リーフのカタログスペック的には、300kmくらい走れそうな気がしますが、実際のプロの自動車ライターのレポートを見ると、「浜松の手前で一度充電が必要」という意見もあるようです。「それくらい、途中で30分ほど充電休憩して、うなぎでも食べたらいいんじゃない?」という意見もあるとは思いますが、それはケースバイケース。場合によっては、深夜のドライブでノンストップで実家に着きたいような場合に、この航続距離は不安です。まずはそうした理由から、リーフは私の候補から外れることになりました。

EVは電機製品のように
陳腐化が激しいのではないか

 しかし、たとえその基準がクリアされたとしても、たぶん今回、私はリーフを買わなかったと思うのです。それが2つ目の理由で、「電気自動車は電機製品だから、今後他の電機製品のように、その価値は陳腐化していくだろう」という危惧です。

 実は、地球温暖化を食い止めるためのパリ協定によって、2020年代末までにガソリン車は世界から消えていくことが、世界経済の既定路線になっています。この方向に向けてしっかりと政策の舵を切っているのは主に欧州ですが、意外なことに大気汚染に悩む中国も、諸手を挙げてこの方向に賛成しています。ガソリン車の発売を継続したいのは産油国のアメリカと、そしてたぶん日本だけ。いずれにしても世界では、電気自動車の時代がこれから確実にやって来ます。

 そうなると問題は、これから発売される電気自動車は、現在販売されている電気自動車の課題を毎年のようにクリアし、その性能を上げて行くだろうということです。たとえば5年後、下取りに出すときに、今販売されている最新の電気自動車はバッテリー性能の面でかなり時代遅れになっていることが考えられます。

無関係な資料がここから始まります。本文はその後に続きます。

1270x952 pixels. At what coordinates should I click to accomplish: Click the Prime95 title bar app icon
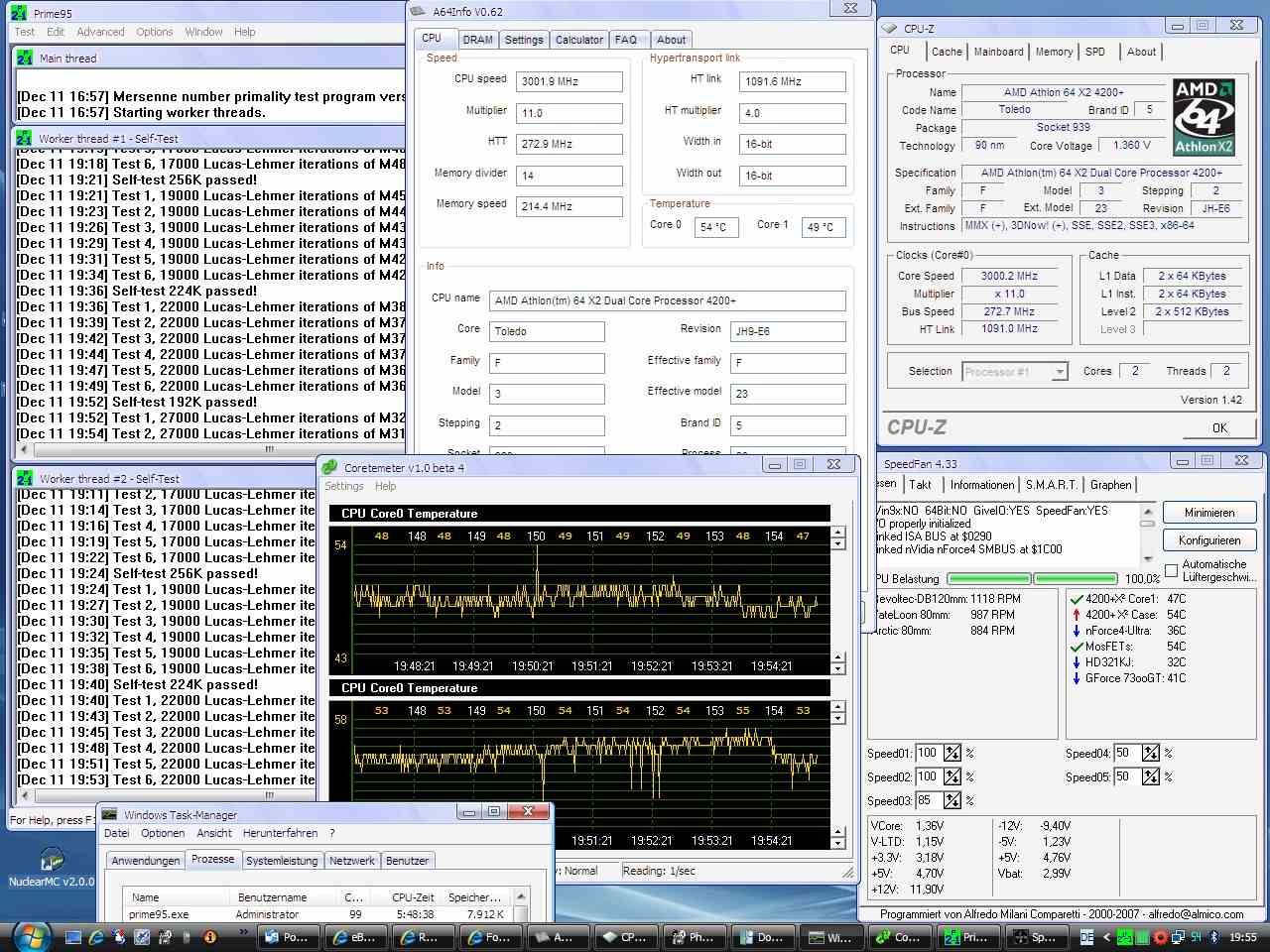(x=19, y=13)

 電気自動車だけに限った課題ではないかもしれませんが、現在売られている国産車に関して言うと、私個人としてはもう1つ不満があります。あくまで個人的な好みですが、私はいくつかの自動車メーカーのオートクルーズコントロール(運転支援システム)時のハンドルさばきに、いまひとつしっくり来ていません。

 今、自動車会社は各社ともレベル2の自動運転技術を導入しています。高速道路で前のレーンを走行する車に自動的に付いて行くクルーズコントロール技術は、大手各社がその性能を競っています。メーカー間でまだ技術に差があるなか、あくまで感触ですが、私は複数のメーカーの首都高でのハンドル操作があまり好きではありません。これは個人的な感想です。